June 29, 2010

The News on Tues

I'm still in the UK, walking around Oxford and Bath (at least partially retracing the footsteps of the likes of Evelyn Waugh and Jane Austen) and buying far too many books. And now on with the news:
  • Jiayang Fan discusses the moral dilemmas of buying second hand books in shanghai.
  • To Kill a Mockingbird is celebrating 50 years and Harper Lee talks (barely) to a reporter. I think the real news here (for me, at least) is that Harper Lee is still alive.

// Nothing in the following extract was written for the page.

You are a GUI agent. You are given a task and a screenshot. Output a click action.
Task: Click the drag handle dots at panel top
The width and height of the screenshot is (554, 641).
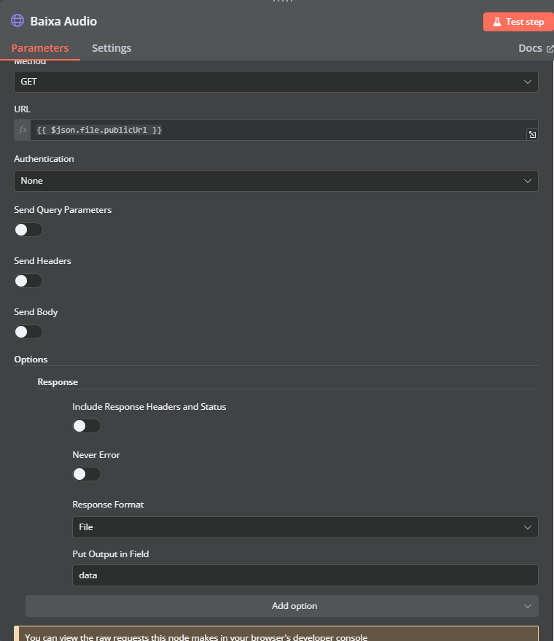277,1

  • The Washington D.C. bookstore Politics and Prose is looking for a buyer; Peter Osnos discusses this and 6 other independent U.S. bookstores that have mastered the art of hand-selling good books.

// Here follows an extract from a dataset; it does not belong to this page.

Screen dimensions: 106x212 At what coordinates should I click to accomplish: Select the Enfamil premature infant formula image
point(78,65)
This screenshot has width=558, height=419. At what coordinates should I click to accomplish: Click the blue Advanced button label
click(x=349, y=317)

  • Rivka Galchen suggests that to understand Jorge Luis Borges we must read Robert Louis Stevenson. 
  • The transition of correspondence to the digital sphere means that in the future we might not see more books like Saul Bellow: Letters.
  • Alexander Waugh writes about Kingsley Amis's dipsomania.
  • Rick Moody's new The Four Fingers of Death, a massive metafictional sci-fi novel based on the B-movie The Crawling Hand and influenced by Kurt Vonnegut, receives a full analysis on io9.